İstanbul'un Trafik Terörü

Ailem neredeyse bir asırdan fazladır Fatih'te ikamet etmekte. Ben de doğma-büyüme Fatih'liyim. Hoş hayat şartları şimdilik beni farklı bir ilçeye yönlendirmiş olsa da büyüklerim ve bazı arkadaşlarım hâlâ Fatih'te ve sık sık gitmekteyim. Uzağa taşınmadım zaten. Metro ile 15 dakikada oradayım. Neyse, konu bu değil.

Malumunuz İstanbul göç alan bir büyük bir şehir ve bu göç devam ediyor. Son hükümetle beraber Anadolu insanının para kazanmaya başlamasıyla orta gelirli sayısında bir hayli artış yaşandı. Tabii bu artışın Türk usulü olduğunu belirteyim. Yani sadece para arttı. Eğitim, ahlak, kalite para ile ters orantılı olarak düşmeye başladı. Şehirleşmemiz ise tam bir felaket. Parayı cebine koyanın istediği gibi at koşturabildiği bir ülkede yaşıyoruz. Cinayet işler, tecavüz eder, zarar verir ama aldığı cezalar çok komiktir. Sıradan bir vatandaş ise en ufak bir suçtan bile bir tomar ceza alabiliyor. Trafiğe geleceğim birazdan. Bu paralanma düzensiz yapılaşmayla beraber doğal olarak otomobil sayısında da büyük artış meydana geldi. Trafik, bir ülkenin gelişmişlik düzeyini gösteren, bence çok önemli bir göstergedir. Peki bizdeki durum nasıl? Maalesef içler acısı. Bakın Fatih ile alakalı haritadan aldığım bir görüntüyü paylaşayım.

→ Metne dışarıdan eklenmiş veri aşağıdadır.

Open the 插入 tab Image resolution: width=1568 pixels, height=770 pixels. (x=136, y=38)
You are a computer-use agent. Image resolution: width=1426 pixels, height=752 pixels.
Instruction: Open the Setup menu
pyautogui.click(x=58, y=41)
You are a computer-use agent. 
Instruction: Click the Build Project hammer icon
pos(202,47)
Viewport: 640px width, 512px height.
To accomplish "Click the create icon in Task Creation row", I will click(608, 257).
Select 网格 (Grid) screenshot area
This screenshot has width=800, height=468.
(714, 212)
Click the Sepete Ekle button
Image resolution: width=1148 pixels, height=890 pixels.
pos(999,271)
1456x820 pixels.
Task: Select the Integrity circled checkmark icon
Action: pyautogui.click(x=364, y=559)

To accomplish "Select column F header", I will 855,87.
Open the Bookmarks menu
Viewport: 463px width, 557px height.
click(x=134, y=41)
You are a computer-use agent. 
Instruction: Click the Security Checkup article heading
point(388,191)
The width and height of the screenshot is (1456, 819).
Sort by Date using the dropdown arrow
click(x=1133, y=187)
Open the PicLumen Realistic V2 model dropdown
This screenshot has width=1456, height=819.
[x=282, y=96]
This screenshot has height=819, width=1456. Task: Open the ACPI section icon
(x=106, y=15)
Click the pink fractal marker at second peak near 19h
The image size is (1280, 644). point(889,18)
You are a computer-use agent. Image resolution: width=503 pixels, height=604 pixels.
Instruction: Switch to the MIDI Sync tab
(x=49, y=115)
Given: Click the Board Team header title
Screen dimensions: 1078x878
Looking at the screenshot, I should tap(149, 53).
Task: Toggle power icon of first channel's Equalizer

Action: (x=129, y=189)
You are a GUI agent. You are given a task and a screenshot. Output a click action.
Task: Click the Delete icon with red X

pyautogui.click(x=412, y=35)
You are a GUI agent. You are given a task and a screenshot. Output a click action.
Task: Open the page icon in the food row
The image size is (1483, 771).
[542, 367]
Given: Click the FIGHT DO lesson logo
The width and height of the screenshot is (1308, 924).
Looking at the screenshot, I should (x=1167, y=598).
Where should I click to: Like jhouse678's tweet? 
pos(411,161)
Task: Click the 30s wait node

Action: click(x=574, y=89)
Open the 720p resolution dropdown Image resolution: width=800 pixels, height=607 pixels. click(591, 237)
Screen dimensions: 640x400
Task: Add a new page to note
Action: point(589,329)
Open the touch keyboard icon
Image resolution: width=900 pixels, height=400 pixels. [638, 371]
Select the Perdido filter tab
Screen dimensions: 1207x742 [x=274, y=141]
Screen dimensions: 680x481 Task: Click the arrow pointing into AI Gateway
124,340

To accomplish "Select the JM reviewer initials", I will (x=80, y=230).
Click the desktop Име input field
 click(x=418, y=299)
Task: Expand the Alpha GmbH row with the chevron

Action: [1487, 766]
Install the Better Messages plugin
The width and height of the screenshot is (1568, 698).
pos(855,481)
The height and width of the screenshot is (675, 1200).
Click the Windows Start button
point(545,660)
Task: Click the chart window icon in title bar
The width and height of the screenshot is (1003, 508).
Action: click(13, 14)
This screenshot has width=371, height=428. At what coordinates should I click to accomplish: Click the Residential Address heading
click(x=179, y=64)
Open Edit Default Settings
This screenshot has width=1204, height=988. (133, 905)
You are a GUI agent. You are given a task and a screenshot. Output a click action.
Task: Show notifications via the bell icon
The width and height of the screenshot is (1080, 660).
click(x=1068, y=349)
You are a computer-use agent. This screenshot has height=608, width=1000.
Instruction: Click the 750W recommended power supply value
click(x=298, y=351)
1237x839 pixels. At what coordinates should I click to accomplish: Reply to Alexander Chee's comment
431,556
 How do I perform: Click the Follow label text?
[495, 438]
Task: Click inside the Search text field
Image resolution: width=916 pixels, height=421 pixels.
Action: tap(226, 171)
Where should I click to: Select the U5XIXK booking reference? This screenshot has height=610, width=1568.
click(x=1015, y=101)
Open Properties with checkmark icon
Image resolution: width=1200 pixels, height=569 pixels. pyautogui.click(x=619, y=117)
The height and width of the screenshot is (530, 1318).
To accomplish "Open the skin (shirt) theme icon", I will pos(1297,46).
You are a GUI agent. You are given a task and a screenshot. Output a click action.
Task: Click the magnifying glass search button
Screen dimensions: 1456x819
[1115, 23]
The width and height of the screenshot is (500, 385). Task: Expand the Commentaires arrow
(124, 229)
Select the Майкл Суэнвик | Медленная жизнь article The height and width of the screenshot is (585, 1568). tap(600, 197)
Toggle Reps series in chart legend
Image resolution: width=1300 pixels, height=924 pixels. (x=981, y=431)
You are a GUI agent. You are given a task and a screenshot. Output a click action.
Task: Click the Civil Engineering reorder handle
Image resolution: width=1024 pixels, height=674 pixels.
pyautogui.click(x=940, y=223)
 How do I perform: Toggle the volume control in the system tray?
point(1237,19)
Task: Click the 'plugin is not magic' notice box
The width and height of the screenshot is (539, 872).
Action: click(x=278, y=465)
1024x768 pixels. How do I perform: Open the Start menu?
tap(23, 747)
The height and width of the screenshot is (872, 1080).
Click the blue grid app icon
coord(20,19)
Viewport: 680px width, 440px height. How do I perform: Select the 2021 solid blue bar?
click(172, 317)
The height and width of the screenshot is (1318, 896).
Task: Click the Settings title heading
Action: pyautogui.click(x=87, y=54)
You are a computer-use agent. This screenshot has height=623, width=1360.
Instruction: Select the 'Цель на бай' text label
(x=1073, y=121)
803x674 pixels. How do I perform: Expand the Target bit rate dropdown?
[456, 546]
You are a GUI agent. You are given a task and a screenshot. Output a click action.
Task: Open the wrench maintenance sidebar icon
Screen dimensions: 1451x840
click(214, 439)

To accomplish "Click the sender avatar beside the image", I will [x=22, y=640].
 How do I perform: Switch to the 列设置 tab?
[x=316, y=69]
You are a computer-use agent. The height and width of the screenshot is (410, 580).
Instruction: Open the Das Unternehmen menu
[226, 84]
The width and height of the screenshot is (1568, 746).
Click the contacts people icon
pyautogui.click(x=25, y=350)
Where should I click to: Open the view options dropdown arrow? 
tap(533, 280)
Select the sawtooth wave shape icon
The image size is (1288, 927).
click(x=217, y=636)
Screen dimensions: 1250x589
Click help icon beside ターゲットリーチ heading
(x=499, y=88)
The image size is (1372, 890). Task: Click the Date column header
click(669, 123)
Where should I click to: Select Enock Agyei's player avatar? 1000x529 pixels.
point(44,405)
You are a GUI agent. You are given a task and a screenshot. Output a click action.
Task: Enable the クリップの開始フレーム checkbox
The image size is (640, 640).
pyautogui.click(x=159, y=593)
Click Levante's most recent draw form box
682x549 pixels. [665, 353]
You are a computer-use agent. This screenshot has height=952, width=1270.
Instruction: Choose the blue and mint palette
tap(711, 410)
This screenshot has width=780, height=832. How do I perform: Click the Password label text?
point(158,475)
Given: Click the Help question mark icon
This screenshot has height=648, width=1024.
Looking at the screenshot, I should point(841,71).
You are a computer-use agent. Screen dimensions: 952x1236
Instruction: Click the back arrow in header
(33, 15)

Kırmızı yuvarlak içine aldıklarım; İstanbul İl Emniyet Genel Müdürlüğü, Fatih Belediyesi(ikisi aynı daire içinde), İstanbul Büyük Şehir Belediyesi ve İstanbul Valiliği. Fatih'e aracınızla girdiğinizde karşınıza çıkan manzara ise tam bir trafik terörüdür. İnsanları geçtim artık, ortalıkta öküzden bol bir şey yok. Burada sıkıntı, yaptırım uygulaması gereken kurumların kıllarını bile kıpırdatmıyor olmasıdır. Dedim ya, Fatih'e aracınızla girdiğinizde sizi muazzam bir trafik terörü bekliyor. Hemde İstanbul'un en ağır toplarından olan kurumların merkezlerinin bulunduğu bir ilçede. Fevzipaşa Caddesi mesela; Edirnekapı'dan girip Vezneciler'e kadar gidin. Akşam 5-6 gibi olsun. Koskoca cadde tek şerit işlemektedir. Neden? İspark'a para vermek istemeyenler dörtlüleri yakıp ikinci sıra park yapıyor. Bir çok otobüs hattının çalıştığı koca cadde tek şeritten ilerlemeye çalışıyor. Yürüyerek 15 dakikada alabileceğiniz bir mesafeyi arabayla yarım saatte ancak alıyorsunuz. Fevzipaşa Caddesinin ucunda oturan, bana hizmet etmesi gereken makam sahibi ne yapıyor? HİÇ. Ona trafik var mı? Önüne arkasına çakarlı araçları alır, yolunu açtırır ve gider. Dert mi ona? Vatandaş çeker çileyi. Trafik ışıkları mesela; Emniyet Genel Müdürlüğüne 15 dakika yürüme mesafesindeki bölgelerde, hemde ciddi trafik kazalarına sebep olabilecek büyük caddelerde ters yönde gidenler, ışıkları sallamayanlar gırla. Ara sokaklar hepten facia. Ters yönü kullanmayanı dövüyorlar. Artık parklanma öyle berbat bir hale geldi ki ufak araçlarla bile sokak arasında giderken aynaları kapatmak zorunda kalıyorsunuz. İtfaiye, ambulans girecek olsa hayatta o sokaklarda ilerleyemez. Bununla ilgili kaç defa şikayette bulundum artık saymayı unuttum. Peki belediye ne diyor? Orası meskun mahal, bir şey yapamayız diyorlar. Yani yangın çıksa "yanın, bana ne?" diyorlar. Okul önlerine parklanmasın diye demir koyuyorlar, bizim gerizekalı vatandaşlar demirin yanına koyuyor. Kontrol etmesi gerekenler ne yapıyor peki? HİÇ.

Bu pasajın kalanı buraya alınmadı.